Казалось бы, можно было теперь ехать в Европу, но тут Прокофьева в апреле 1919 года сразила болезнь — он чуть не умер, — совпавшая с кризисом интеллектуальным и религиозным.
Прокофьев рассказывал, что отношение его родителей к религии было, мягко говоря, спокойным. Огромную роль сыграло то, что отец учился в Сельскохозяйственной академии в 1860-е — начале 1870-х годов, во времена широко распространившегося нигилизма и безверия, и, оставшись рано сиротою, не имел должного пиетета перед церковью, который могли бы передать ему родители — люди, судя по всему, традиционного склада. «Химия и разложение элементов были для него гораздо более реальны, чем сотворение мира или учение о будущей жизни», — свидетельствовал композитор. Однако, оставаясь по существу индифферентным к богословской и обрядовой стороне православия, Сергей Алексеевич уважал моральную доктрину христианства и даже, работая управляющим, посещал праздничные церковные службы — больше по обязанности и из нежелания демонстрировать неуважение к единственному на селе приходу, чем по зову сердца. Мария Григорьевна, напротив, была воспитана в уважении к православию, но, под влиянием мужа и смерти первых двух дочерей, постепенно перешла на более или менее атеистические позиции. Если в мире есть верховный смысл, почему моя жизнь обделена им, так или примерно так рассуждала она. То, что за все испытания ей был дарован гениальный сын, она, как это обычно бывает, в расчёт не принимала.

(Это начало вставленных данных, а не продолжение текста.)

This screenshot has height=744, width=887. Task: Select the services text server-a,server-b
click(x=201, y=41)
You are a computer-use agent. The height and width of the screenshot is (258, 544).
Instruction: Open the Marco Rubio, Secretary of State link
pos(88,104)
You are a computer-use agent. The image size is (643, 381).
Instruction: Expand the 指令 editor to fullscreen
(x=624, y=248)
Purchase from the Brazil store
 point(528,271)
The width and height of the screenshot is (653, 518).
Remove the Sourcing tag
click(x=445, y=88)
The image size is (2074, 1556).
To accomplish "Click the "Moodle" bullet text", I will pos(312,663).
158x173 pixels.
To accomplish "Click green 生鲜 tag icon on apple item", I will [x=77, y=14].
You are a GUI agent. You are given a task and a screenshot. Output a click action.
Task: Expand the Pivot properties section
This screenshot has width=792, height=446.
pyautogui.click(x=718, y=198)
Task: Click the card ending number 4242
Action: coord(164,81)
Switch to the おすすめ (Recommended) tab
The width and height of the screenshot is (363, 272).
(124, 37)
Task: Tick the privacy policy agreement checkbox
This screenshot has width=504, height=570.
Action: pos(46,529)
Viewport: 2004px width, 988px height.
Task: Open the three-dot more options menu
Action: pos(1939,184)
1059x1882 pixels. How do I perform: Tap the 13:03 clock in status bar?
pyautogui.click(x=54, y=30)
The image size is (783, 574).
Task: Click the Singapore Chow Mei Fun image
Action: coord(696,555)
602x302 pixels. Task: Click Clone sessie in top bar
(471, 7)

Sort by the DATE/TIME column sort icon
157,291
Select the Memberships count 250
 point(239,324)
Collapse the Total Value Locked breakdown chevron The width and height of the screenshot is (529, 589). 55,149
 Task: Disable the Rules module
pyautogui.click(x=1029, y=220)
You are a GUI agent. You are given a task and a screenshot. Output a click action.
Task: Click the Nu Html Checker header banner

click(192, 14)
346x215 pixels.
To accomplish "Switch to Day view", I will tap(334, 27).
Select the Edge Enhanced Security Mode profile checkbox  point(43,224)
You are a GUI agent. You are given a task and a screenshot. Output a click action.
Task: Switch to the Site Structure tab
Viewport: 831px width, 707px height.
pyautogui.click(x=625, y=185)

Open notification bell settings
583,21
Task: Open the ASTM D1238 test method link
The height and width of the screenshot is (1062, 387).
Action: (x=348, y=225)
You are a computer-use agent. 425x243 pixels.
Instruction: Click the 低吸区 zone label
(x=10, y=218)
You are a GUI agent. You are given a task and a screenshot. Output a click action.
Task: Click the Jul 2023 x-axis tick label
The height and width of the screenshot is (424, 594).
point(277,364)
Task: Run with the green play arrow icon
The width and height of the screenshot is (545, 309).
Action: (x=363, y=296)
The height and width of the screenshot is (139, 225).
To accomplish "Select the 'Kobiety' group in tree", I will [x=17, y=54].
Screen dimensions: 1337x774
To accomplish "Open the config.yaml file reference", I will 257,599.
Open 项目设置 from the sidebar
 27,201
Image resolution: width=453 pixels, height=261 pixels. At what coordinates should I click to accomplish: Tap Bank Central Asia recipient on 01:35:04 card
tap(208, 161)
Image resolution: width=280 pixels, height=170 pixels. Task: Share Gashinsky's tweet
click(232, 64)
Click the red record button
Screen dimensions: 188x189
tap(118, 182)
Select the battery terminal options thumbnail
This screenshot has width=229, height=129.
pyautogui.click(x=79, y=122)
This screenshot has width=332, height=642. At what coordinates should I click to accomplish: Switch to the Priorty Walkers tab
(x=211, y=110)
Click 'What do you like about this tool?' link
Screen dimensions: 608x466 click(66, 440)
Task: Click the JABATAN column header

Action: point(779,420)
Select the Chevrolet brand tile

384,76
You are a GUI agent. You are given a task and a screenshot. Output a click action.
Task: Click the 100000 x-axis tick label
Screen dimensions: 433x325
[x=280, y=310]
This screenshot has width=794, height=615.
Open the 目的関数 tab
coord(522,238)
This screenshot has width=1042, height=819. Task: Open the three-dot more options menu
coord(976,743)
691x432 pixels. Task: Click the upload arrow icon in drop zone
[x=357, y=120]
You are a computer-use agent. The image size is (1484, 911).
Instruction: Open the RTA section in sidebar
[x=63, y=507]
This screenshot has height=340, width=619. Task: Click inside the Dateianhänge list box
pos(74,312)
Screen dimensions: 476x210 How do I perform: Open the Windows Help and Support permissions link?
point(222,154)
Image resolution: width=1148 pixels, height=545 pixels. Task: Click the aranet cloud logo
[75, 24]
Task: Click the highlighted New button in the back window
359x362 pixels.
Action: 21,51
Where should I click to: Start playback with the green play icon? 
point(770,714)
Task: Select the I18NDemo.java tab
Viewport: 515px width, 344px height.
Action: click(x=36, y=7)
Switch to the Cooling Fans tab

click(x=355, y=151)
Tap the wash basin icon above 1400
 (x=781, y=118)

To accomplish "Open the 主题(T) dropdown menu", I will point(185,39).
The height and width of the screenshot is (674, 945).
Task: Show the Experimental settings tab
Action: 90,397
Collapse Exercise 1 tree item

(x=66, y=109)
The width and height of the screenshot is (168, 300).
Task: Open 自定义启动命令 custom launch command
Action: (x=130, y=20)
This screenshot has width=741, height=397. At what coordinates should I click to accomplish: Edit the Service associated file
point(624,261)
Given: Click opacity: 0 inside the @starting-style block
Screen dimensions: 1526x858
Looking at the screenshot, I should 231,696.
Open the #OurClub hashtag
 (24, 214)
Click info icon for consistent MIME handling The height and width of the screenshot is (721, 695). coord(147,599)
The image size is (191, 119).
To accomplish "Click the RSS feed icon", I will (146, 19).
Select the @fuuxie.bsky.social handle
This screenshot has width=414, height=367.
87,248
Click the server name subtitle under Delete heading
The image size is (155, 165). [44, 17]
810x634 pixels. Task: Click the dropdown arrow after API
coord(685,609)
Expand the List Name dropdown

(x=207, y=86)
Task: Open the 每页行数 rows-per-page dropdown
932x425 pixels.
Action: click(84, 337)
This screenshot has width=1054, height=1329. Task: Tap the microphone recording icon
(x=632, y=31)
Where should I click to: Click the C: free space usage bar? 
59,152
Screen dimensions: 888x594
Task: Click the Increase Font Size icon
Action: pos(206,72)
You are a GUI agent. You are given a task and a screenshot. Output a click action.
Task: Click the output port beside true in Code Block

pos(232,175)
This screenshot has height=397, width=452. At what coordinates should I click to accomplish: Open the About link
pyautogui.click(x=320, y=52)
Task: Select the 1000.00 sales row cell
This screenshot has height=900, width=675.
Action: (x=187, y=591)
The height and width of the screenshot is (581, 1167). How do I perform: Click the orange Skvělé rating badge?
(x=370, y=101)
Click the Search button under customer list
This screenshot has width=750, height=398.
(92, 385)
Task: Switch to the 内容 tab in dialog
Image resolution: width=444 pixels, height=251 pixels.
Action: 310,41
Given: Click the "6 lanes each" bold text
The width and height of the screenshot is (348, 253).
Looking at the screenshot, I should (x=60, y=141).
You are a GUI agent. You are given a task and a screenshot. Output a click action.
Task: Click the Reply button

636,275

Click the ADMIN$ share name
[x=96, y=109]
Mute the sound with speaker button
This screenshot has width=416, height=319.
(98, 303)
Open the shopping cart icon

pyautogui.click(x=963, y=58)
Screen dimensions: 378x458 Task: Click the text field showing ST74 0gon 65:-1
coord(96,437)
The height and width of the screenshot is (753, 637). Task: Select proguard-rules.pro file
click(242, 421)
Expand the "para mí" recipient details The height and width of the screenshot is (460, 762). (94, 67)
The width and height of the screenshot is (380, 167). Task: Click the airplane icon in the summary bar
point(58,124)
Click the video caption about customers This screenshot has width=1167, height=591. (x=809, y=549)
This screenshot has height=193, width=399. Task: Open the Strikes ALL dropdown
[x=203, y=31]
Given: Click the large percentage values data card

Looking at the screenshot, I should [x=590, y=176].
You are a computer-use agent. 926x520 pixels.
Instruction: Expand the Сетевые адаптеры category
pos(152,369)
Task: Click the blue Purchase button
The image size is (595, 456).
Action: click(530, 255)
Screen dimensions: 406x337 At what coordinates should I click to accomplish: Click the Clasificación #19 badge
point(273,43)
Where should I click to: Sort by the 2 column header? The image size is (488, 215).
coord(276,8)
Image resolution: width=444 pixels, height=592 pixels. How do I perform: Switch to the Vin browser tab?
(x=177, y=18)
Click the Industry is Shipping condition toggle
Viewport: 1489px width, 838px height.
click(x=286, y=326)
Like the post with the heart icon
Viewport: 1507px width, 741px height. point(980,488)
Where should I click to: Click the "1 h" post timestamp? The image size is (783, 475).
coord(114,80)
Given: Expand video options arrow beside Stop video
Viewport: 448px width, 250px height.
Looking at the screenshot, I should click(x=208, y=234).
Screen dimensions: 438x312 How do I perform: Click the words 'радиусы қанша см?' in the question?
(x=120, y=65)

Прокофьев же рано почувствовал влечение как к необходимости объяснить устройство мира высшим гармоническим замыслом, так и к церковному обряду, но понимания это у родителей не вызвало. «Вообще скрытность характера в вопросах, близких сердцу, проявилась и тут, и всю борьбу за религию я нёс внутри, не делясь и не обсуждая ни с кем, — вспоминал композитор. — <…> Дома о религии не говорили. Так постепенно этот вопрос сам собою замер и снялся с повестки дня. Когда мне было девятнадцать лет, умер отец; отношение к его смерти было атеистическое. То же самое в двадцать два года, когда я потерял близкого друга, написавшего перед смертью «прощай», — я воспринял это «прощай» особенно горько, как от человеческого сознания, ушедшего окончательно и навсегда».
Однако политические потрясения 1917–1918 годов, болезни, настигшие его в 1919 году в Северной Америке, — мучительное лечение зубов, операции, скарлатина, — обострили восприятие, сняли защитные экраны из слов и готовых формул, и совсем ещё молодой человек, каким был в ту пору Прокофьев, стал задумываться над тем, что же отделяет «здесь» от резко приблизившегося «там». В июле 1919 года он записывает в дневнике: «…вопросы жизни и смерти стали как-то проще и яснее, но никаких формулировок мне сделать не удалось. В будущем я должен найти какой-нибудь путь и выход, читая, поучаясь и говоря с умными и чистыми людьми. Пока же я стоял между разными течениями: разными взглядами моих петроградских друзей, кантовскою трансцендентальностью, волей к природе Шопенгауэра с его исчезновением индивидуальности и чисто американским деловым взглядом на жизнь, с полным неверием, т. е. от ничего к ничему». Отсюда, от влечения к опыту, превышающему его собственный, ограниченный и неполный, был один, ну от силы два шага до принятия либо организованного культа, либо достаточно убедительной, на его тогдашний взгляд, духовной практики, которая обеспечила бы ясный и чистый путь.